RUU Anti Diskriminasi Menjadi Suatu Keharusan

advertisement
RUU Anti Diskriminasi Menjadi Suatu Keharusan
10-7-2007
Oleh : MUHAMMAD KODIM/SYIRAH
Persoalan Diskriminasi Terhadap Rakyat atau Penduduk Indonesia oleh Pemerintah menjadi
sorotan utama nun serius dalam acara Kongkow Bareng Gus Dur yang digelar pada Sabtu pagi,
16 Juni 2007 di Kedai Tempo Utankayu Jakarta Timur kemarin. Pemunculan masalah ini
sejalan dengan pembahasan RUU Penghapusan Diskriminasi Ras dan Etnis yang dilakukan oleh
DPR saat ini.
Perbincangan diskriminasi ini tampak begitu enerjik dan menggairahkan. Tidak hanya menyempit pada
persoalan ras dan etnis semata, namun juga menjelajah pada praktek diskriminasi terhadap penyandang
cacat, rentan, dan jender.
Guntur Romli yang bertindak sebagai moderator beserta KH Wahid Maryanto yang akrab disapa Pak
Acun yang senantiasa memulai acara Kongkow Bareng Gus Dur ini dengan membacakan satu petikan
bait dari kitab Al-Hikam masih tetap setia menemani Gus Dur. Untuk mengurai tema tersebut, acara ini
mengundang Bapak Suma perwakilan dari Komite Anti Diskriminasi di Indonesia (KADI). Selain itu
juga menghadirkan kesaksian dari Ibu Hariyani yang mewakili kelompok penyandang cacat.
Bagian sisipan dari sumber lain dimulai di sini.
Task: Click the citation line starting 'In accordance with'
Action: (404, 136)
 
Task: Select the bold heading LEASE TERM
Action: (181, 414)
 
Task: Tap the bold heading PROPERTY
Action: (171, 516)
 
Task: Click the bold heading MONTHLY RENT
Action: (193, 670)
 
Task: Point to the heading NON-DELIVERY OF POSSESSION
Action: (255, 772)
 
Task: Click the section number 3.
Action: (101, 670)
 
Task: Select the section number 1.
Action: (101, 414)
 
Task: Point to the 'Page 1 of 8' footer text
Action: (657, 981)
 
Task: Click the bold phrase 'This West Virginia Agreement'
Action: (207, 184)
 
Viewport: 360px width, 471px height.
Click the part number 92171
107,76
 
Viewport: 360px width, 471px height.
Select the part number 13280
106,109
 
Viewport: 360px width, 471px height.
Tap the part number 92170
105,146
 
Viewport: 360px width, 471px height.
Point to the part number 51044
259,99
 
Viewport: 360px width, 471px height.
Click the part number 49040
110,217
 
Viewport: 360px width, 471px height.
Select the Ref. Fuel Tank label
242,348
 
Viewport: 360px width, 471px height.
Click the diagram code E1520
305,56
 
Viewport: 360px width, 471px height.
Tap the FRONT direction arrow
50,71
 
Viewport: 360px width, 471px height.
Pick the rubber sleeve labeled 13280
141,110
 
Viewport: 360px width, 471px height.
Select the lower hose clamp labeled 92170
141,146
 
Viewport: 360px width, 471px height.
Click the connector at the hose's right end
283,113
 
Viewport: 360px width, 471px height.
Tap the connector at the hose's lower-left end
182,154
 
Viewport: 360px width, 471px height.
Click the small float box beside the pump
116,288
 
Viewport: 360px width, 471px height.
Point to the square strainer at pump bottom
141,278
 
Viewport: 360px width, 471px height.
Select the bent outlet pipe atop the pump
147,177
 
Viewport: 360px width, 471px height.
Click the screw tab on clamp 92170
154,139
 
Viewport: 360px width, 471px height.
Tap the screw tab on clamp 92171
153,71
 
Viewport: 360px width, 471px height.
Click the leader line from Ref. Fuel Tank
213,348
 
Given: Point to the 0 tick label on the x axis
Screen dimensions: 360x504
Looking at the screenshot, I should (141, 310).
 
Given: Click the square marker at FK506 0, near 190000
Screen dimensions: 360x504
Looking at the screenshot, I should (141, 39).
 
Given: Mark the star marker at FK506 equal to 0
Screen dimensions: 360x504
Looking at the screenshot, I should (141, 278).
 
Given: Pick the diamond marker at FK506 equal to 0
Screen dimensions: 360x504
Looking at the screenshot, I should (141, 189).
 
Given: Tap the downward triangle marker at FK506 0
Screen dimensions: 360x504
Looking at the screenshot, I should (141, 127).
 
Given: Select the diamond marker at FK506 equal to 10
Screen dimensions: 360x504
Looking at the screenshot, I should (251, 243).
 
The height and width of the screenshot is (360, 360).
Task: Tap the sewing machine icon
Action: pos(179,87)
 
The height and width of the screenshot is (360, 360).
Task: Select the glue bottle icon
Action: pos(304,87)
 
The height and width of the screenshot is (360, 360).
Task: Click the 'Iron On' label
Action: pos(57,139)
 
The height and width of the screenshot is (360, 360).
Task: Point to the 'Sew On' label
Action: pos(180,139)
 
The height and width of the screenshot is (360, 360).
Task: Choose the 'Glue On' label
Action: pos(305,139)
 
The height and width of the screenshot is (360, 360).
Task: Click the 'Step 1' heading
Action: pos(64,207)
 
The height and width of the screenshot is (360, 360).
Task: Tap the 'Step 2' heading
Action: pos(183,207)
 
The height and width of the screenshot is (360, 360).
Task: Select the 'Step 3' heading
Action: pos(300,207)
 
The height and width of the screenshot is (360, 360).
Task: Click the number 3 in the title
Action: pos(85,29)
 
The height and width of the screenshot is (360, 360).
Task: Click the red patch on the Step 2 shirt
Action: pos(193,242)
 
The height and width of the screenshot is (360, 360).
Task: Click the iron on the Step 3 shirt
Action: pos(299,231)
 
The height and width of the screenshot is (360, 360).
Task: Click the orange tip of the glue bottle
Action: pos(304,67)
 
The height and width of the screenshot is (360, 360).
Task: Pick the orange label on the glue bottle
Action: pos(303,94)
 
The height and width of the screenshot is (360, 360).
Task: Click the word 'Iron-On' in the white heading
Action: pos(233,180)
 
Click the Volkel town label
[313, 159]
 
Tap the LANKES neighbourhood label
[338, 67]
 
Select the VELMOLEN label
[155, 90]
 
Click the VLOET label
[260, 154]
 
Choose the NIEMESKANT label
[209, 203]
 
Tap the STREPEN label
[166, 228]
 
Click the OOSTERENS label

Acara ini disiarkan oleh radio Utankayu 89,2 FM dan dipancarluaskan oleh jaringan KBR 68H dari
Aceh sampai Papua ini semakin menarik. Acara ini juga ditayangkan di beberapa televisi lokal, yaitu
JTV (Jawa Timur), Kendari TV (Sulawesi Tenggara), Bengkulu TV (kalimantan Timur)
Untuk lebih lengkapnya, berikut transkip episode awal Kongkow Bareng Gus Dur yang mengusung
tema tentang Perlakuan Diskriminatif Pemerintah Terhadap Rakyat atau Penduduk Indonesia yang
dituangkan dalam Sosok Semar Kuncung Dalam Konteks Yang Modern.
Guntur: Assalamu’alaikum. Anda kembali bersama dengan acara Kongkow Bareng Gus Dur dari KBR
68H Jakarta. Acara ini bekerjasama dengan School for Broadcast Media Jakarta dan dipancarluaskan
oleh radio-radio jaringan KBR 68H di Nusantara dari Aceh hingga Papua, serta beberapa televisi di
kawasan Indonesia.
Saudara, saya Muhammad Guntur Romli akan menemani Anda berbincang-bincang dengan KH.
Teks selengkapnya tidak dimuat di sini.